Why Are Some Animals Endangered?
We know that all-too-many animals are on the endangered species list – meaning there are very few of them left in the wild. We also usually understand that it’s somehow the fault of human beings when an animal becomes endangered. Maybe if we knew exactly how and why certain animals have become endangered, we will be able to prevent more animals from ending up on the list.
Reptiles include crocodiles, alligators and snakes. 10 million of these creatures are killed every year so that human beings can use their skin to make fashion accessories like shoes, belts, wallets, purses and luggage.
Each year, the sale of reptile skin is worth about $425 million.
Orangutans are primates that live in rainforests. These important forests are being cut down at an alarmingly fast rate by human beings. Rainforest trees are used for wood and the space that’s cleared is often used for farming to grow food for human beings. In this way, orangutans throughout the world are quickly losing their homes – and their lives.
Of the number of orangutans that were counted alive in the wild in the year 1900, only 10% are left.
For centuries (that means 100s and 100s of years) whales have been hunted for their blubber, oils and meat. Because of human beings killing them, some types of whales have been hunted to the very edge of extinction.
In the last 100 years, the total whale population – that means all species included – has dropped by 1.5 million.
Gentle, beautiful giant panda bears are rarely seen in the wild anymore. Because of rapid human population growth and farming activities, there are only about 600 of these bears left in their natural wild habitat.
More than half of pandas’ bamboo forests – which they really on for food and life – have completely disappeared since 1974.
These gorgeous striped cats are sometimes killed for their skin, but often are hunted so that their body parts can be used in traditional Chinese medicines – even though there is really no proof that these treatments actually work.

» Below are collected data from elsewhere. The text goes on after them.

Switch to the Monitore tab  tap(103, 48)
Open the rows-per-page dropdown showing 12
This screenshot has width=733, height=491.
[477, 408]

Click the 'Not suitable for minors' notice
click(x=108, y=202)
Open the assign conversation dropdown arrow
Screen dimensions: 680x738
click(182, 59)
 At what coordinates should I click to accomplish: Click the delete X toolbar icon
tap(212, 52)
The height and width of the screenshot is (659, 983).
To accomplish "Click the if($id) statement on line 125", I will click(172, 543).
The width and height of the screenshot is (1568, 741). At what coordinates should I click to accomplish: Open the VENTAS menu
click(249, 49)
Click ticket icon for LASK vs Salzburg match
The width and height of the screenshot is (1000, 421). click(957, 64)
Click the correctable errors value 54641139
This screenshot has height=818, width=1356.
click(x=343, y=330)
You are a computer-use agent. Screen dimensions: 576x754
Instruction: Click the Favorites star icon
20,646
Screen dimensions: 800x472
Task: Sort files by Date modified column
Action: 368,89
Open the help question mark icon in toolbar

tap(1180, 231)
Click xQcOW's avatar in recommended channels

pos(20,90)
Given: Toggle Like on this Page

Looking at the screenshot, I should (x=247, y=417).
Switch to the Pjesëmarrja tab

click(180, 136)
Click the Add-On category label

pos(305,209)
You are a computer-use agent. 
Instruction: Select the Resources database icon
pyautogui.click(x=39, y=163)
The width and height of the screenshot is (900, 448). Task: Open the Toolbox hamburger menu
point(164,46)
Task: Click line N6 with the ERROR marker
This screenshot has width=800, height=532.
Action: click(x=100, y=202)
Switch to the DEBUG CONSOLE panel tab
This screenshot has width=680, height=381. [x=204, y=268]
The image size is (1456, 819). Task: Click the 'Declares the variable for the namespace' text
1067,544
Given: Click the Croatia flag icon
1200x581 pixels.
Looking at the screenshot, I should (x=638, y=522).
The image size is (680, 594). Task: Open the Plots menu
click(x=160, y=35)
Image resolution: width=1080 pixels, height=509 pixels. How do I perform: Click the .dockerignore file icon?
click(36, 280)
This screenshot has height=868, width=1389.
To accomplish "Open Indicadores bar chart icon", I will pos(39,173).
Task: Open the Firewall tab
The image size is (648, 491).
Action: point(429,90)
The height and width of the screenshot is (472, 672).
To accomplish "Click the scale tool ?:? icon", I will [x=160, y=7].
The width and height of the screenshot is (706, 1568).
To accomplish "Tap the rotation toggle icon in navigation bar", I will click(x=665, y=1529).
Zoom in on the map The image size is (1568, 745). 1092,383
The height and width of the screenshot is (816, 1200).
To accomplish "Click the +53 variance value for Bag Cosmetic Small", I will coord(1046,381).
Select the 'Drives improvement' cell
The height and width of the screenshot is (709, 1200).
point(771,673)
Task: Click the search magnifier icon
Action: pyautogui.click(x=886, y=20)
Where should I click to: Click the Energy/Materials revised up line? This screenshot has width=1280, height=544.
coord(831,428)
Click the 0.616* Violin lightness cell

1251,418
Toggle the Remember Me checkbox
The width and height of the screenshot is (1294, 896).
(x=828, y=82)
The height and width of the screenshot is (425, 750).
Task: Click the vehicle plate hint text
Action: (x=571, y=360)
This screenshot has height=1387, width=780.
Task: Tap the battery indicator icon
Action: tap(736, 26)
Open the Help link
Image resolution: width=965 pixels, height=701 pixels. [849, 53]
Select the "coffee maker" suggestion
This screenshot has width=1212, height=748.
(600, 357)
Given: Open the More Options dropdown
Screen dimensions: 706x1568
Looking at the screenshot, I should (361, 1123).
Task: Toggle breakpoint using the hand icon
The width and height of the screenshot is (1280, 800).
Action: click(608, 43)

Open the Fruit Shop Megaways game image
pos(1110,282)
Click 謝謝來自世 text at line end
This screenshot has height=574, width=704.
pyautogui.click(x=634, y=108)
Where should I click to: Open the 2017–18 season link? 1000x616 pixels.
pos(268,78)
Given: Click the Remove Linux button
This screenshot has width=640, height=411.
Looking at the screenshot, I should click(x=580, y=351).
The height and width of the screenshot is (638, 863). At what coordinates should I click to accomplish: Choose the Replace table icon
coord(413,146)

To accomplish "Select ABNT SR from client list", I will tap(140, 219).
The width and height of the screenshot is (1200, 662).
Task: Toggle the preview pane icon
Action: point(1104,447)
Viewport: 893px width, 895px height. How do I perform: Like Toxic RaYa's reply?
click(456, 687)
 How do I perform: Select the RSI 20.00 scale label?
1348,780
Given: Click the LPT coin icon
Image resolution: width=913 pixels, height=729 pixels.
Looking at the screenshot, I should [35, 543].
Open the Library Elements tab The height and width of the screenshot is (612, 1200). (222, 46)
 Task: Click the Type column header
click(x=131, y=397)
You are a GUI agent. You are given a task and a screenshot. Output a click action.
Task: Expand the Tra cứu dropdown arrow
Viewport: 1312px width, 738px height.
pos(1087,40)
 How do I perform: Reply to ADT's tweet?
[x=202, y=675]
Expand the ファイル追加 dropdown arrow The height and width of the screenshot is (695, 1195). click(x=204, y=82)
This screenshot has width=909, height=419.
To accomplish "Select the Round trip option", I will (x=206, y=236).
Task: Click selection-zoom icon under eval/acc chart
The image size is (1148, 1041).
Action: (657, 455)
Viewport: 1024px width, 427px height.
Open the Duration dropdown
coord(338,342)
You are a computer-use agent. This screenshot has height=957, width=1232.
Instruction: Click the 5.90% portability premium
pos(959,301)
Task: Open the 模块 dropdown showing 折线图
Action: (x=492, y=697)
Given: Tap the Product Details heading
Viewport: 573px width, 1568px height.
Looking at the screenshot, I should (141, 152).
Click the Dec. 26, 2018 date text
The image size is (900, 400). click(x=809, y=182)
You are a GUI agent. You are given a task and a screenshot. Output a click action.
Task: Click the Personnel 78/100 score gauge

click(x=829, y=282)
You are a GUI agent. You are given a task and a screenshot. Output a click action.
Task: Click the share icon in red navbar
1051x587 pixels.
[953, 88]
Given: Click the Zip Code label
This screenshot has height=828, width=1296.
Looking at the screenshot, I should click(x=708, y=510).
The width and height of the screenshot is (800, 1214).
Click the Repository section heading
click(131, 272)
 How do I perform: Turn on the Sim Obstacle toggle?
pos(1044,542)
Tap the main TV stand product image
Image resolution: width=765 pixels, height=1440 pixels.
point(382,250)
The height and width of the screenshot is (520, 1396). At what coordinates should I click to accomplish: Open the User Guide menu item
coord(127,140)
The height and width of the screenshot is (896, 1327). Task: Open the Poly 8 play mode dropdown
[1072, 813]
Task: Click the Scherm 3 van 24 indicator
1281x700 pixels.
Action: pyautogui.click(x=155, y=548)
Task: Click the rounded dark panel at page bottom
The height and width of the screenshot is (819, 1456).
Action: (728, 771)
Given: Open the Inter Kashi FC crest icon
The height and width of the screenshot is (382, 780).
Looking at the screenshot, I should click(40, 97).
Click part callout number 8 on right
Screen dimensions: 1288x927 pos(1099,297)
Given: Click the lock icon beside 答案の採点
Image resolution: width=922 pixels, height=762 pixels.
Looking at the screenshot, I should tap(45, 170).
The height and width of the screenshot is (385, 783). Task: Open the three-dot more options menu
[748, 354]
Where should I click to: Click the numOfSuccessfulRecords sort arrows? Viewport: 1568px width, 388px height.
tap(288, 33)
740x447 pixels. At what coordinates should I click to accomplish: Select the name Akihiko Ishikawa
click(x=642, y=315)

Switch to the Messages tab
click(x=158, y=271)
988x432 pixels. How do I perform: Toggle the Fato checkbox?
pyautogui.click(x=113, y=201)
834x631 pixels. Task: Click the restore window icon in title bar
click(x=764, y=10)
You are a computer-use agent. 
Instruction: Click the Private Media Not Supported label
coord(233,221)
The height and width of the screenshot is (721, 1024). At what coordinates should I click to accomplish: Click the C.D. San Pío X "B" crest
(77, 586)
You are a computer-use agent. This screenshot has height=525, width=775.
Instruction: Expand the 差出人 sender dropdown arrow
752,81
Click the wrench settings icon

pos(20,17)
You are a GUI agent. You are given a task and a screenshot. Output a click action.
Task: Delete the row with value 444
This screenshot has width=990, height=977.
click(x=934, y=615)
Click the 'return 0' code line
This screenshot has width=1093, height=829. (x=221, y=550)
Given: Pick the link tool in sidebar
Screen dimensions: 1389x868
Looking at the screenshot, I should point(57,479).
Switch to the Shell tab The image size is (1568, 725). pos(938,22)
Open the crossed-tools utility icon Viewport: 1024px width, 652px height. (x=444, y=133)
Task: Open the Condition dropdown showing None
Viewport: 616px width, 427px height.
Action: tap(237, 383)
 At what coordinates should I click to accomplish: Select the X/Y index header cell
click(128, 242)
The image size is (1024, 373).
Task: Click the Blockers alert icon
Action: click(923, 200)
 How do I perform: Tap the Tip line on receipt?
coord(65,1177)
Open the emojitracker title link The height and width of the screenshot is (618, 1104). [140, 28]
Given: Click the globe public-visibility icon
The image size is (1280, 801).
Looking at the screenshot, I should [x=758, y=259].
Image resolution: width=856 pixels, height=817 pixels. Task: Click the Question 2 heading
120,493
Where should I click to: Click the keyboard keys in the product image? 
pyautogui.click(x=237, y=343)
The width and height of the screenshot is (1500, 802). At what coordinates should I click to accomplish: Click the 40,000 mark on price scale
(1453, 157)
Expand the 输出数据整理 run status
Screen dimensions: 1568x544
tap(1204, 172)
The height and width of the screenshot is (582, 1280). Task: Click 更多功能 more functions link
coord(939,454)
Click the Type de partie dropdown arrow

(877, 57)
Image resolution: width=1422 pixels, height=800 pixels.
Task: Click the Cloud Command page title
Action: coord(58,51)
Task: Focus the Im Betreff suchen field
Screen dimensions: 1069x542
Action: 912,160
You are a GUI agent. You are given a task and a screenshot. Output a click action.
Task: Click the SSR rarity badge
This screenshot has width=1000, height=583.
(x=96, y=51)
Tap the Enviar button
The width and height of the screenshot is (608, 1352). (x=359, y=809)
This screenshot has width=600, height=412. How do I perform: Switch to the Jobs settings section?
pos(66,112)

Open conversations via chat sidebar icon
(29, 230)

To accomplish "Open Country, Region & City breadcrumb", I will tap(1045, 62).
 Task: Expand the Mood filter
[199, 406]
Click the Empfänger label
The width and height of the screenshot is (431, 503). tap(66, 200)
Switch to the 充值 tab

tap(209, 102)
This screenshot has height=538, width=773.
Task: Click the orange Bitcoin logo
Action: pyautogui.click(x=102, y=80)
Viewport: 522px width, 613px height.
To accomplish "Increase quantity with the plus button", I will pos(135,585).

The eucalyptus forests where Koalas eat, play and live in Australia are disappearing fast. City growth on that continent has destroyed an astounding 80% of forests in only 200 years.
The horns of a rhinoceros are used in medicines in the Far East and are also highly prized as dagger (knife) handles in some Middle Eastern countries.
In fact, rhino horns can be worth more than twice their weight in real gold.
These beautiful turtles are losing their beach habitats and the eggs they lay in the sand are also being stolen.
In fact, 95% of all turtle eggs that are hatched are stolen – some by animals and some by people who cook and eat them.
What you can do to help
Adopt an animal at your local zoo, which will help pay for its upkeep. You can also adopt animals in the wild – just don’t expect to meet them face-to-face!
Be green! Reduce, reuse and recycle as much as possible to help protect the planet that we share with animals and all other living creatures.
Shop wisely. Don’t buy products or souvenirs that are made from animals parts like ivory, reptile skin or fur.
Find out more about organizations working to save animals like Greenpeace, World Conservation, World Wildlife Fund, etc.